With House Majority Leader Tom DeLay (R-Texas) pulling the strings, the Texas legislature has enacted and Gov. Rick Perry has signed a new congressional district plan aimed at adding eight Republicans to the Texas House delegation in Washington.

The plan segregates African Americans and Latinos into a handful of districts, making them political ghettoes. For example, Rep. Martin Frost, a Democrat who represents parts of Dallas, had African American neighborhoods torn out of his district and lumped with the district of Rep. Eddie Bernice Johnson, a Black Democrat.
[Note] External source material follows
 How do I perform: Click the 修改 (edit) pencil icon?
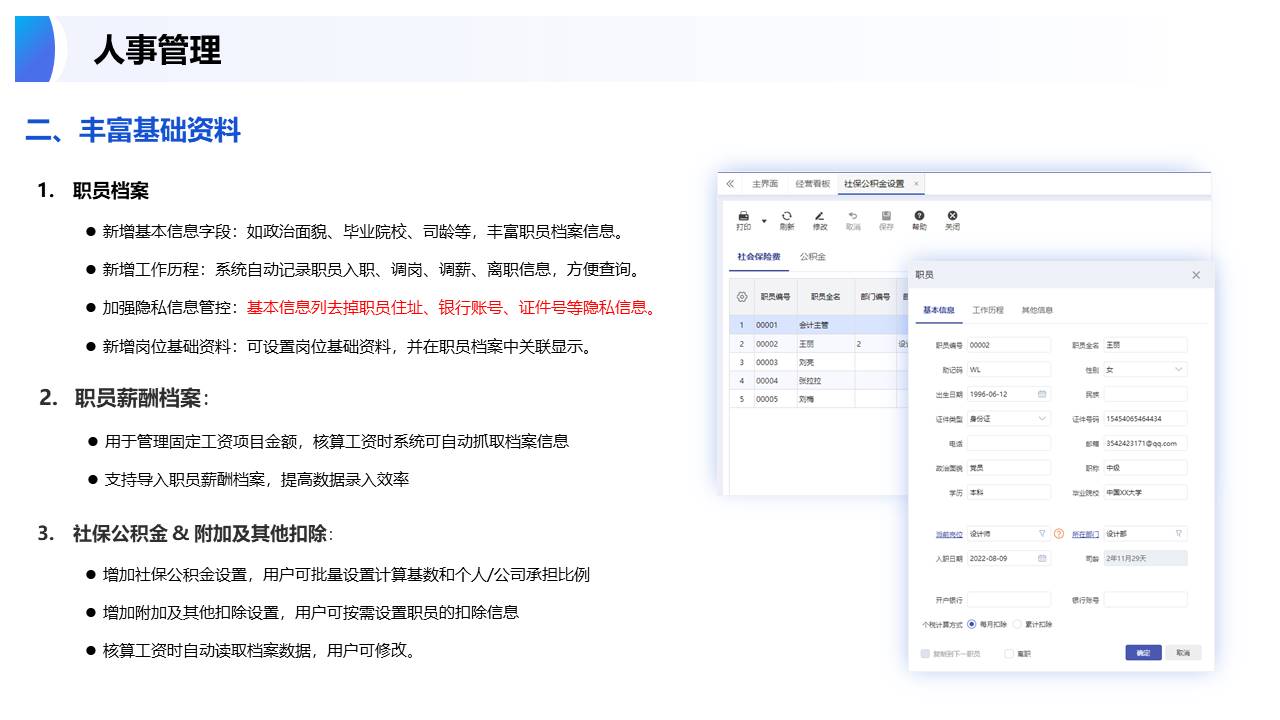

Frost charges that the aim of this “Perrymandering” is to plant in white voters’ minds the idea that the Democratic Party is the “party of minorities.” Gov. Perry’s spokesperson, Bob Richter, didn’t even bother to deny it. “In a way it may be true,” he said. “Look at the makeup of the Texas House: 62 Democrats and only 19 Anglos, no Anglo woman.”

He defended the new districts as “opportunity districts” but in fact this map reduces the clout of Black and Latino voters in violation of the 1965 Voting Rights Act. It is possible to draw lines to apportion the Black and Latino vote in two or more districts so that, together with a bloc of white voters, two Black or Latino candidates can win elective office, not just one. Clumping the Black and Latino vote, as the DeLay-inspired plan does, undermines that possibility. It also destroys the multiracial unity of racially diverse districts. It reinforces the racist notion that no white voter will cast a ballot for an African American candidate no matter how qualified. It is just as racist as “at large” districts that also dilute the impact of Black voters by undermining their ability to unite behind a candidate in a single district.

If approved by the Justice Department, the DeLay plan will be challenged in the courts. We salute the valiant Texas lawmakers who fought this racist power grab, and join in demanding that it be rejected.